Since parts of the land had become uninhabitable due to a series of storm surges, among them especially the Cäcilien flood in 1412, Altenwerder was newly diked on the basis of a treaty of February 27, 1418 by the two sovereigns Johann Slamsdorp, the Prince-Archbishop of Bremen and the Duke of Brunswick-Lüneburg.

==Geography==
In 2006 according to the statistical office of Hamburg and Schleswig-Holstein, the quarter Altenwerder has a total area of 6.8 km^{2}. In the north is the quarter Waltershof of the borough Hamburg-Mitte, in the east is the quarter Wilhelmsburg. Alternwerder borders in the South to Moorburg and in the West to Francop.

==Demographics==
In 2016 in the quarter Altenwerder were living 3 people.

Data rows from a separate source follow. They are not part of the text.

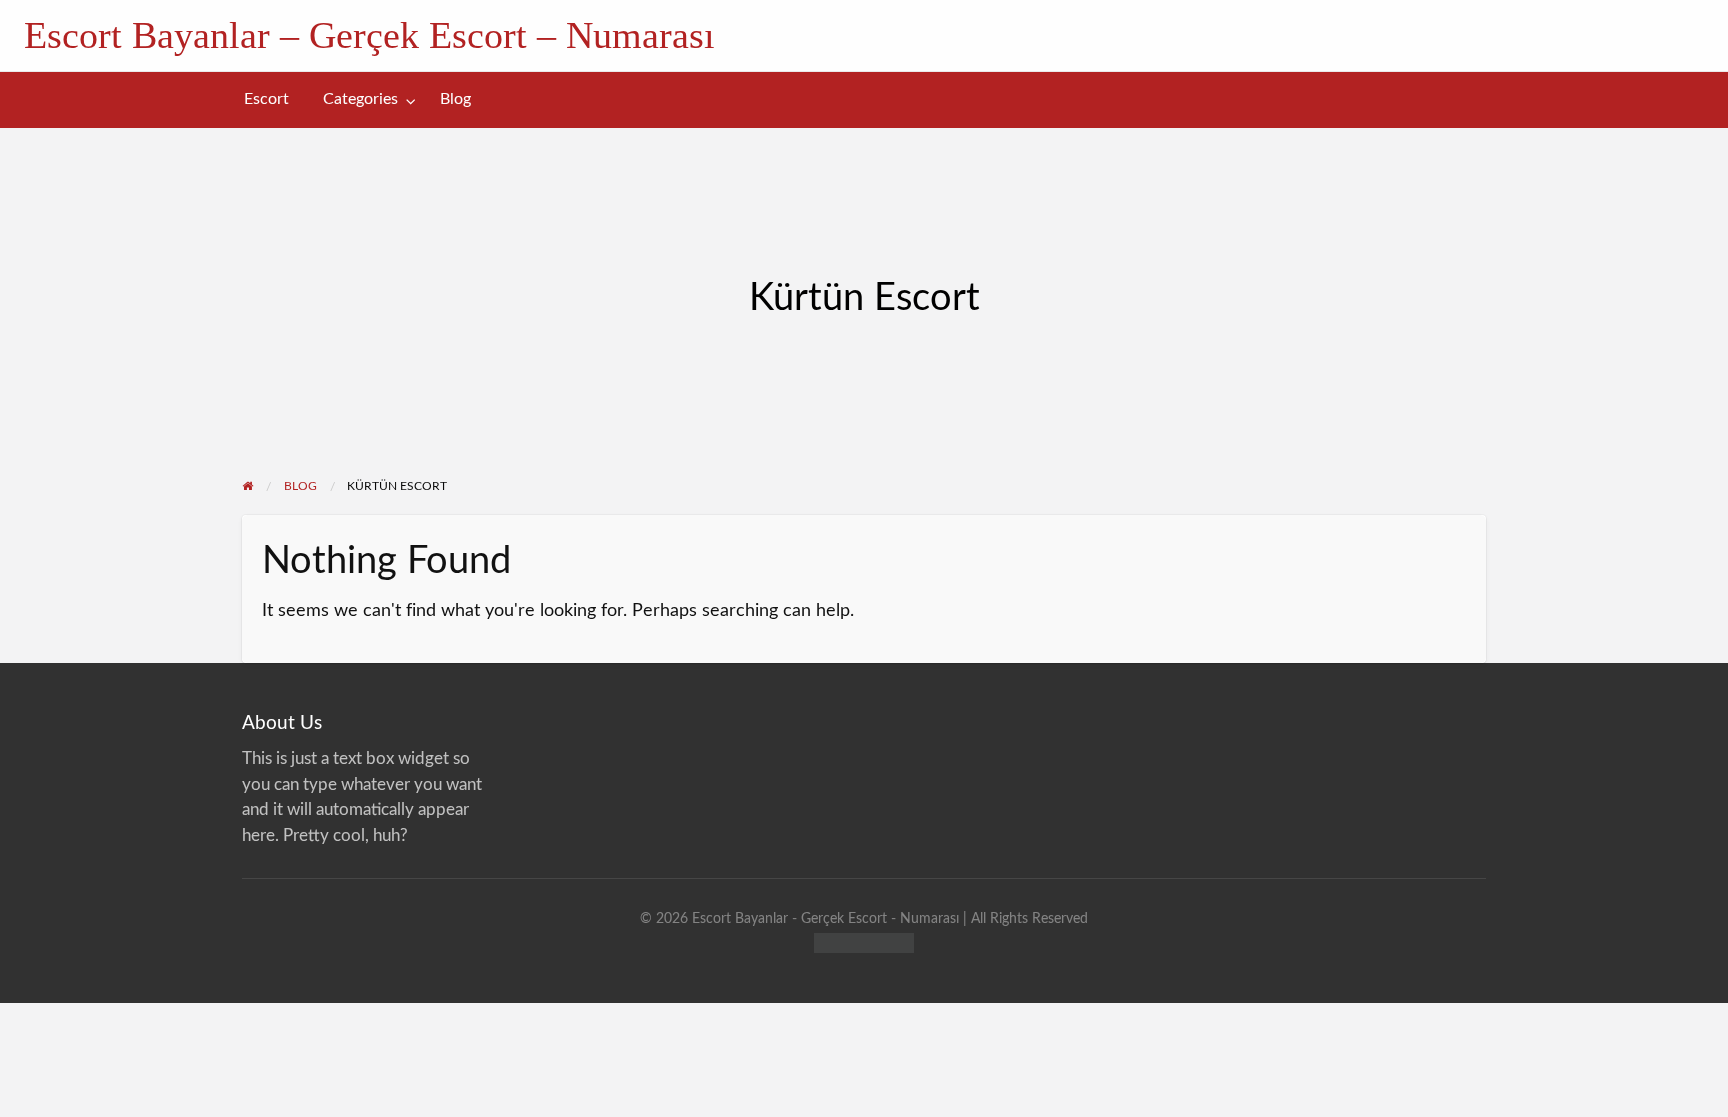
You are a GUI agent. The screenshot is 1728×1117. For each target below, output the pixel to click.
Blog (455, 99)
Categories (360, 99)
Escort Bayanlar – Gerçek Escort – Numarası (369, 35)
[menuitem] (266, 99)
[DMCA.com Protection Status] (864, 941)
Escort (266, 99)
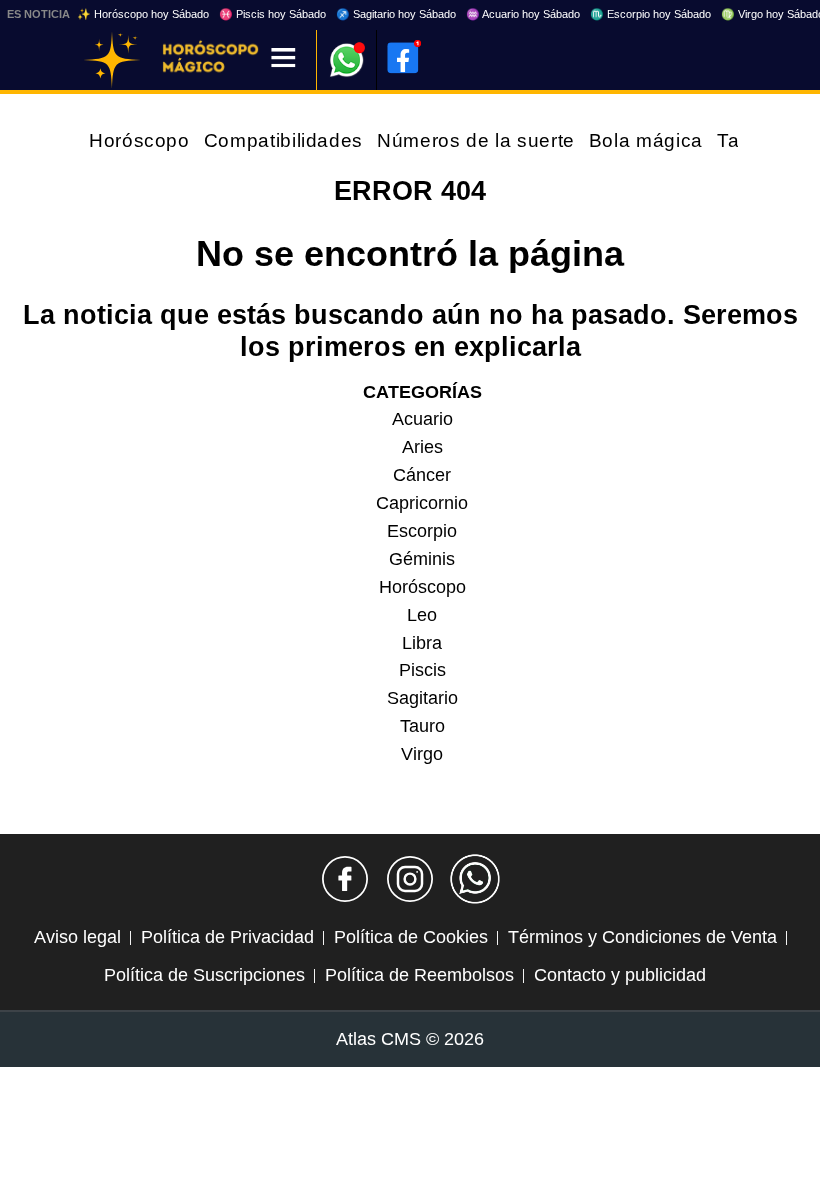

In 1999 there were 18 households, out of which 11.1% had children under the age of 18 living with them and 83.3% of all households were made up of individuals. The average household size was 1.44.

Population by year

| 1987 | 1988 | 1989 | 1990 | 1991 | 1992 | 1993 | 1994 | 1995 | 1996 | 1997 | 1998 | 1999 |
| 76 | 74 | 67 | 90 | 105 | 421 | 410 | 319 | 324 | 130 | 52 | 37 | 23 |

| 2000 | 2001 | 2002 | 2003 | 2004 | 2005 | 2006 | 2007 | 2008 | 2009 | 2010 | 2011 | 2017 |
| 1 | 12 | 0 | n/a | 0 | 0 | 2 | 2 | 3 | 3 | 3 | 3 | 3 |

In 2006 there were 54 criminal offences.